Abstract

During the first several minutes of an explosive volcanic eruption, the flow in the column above the vent is unsteady even if the discharge from the vent is steady. At a fixed location in the column, parameters such as temperature and ash content change with time until steady flow conditions are established. For conditions believed to be typical of fountain‐forming silicic eruptions of intermediate volume, numerical simulations show unsteadiness in temperature, plume diameter, mass flux, vertical velocity, and particle concentration. In addition to the steady mass flux from the vent, we have identified three sources of mass and heat flux into the column: (1) recirculation of pyroclastic flow material into the base of the column (low elevation inward flow); (2) ash entrained from the top of the pyroclastic flow by atmospheric inflow back toward the column (higher‐elevation inward flow); and (3) waves reflected within the pyroclastic flow if it encounters topographic obstacles. The thermal and mass flux pulses cause variations in column diameter and fountain height.
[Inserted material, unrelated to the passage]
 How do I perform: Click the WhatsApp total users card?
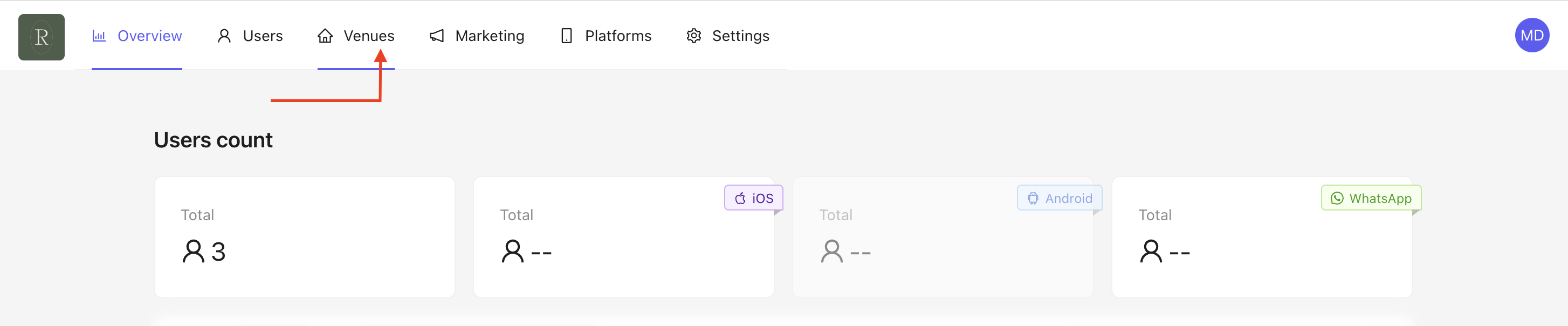tap(1261, 244)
Changing column diameter would be expected to be manifested in changes in fallout deposits (e.g., by shifts in clast isopleths). These temporal variations (if observed, for example, by satellite measurements of temperature pulses or pulses or inferred from field observations of deposit stratigraphy) could be misinterpreted as indicating source variations such as source mass flux, volatile content, or vent diameter, when, in fact, they result from fluid mechanical processes.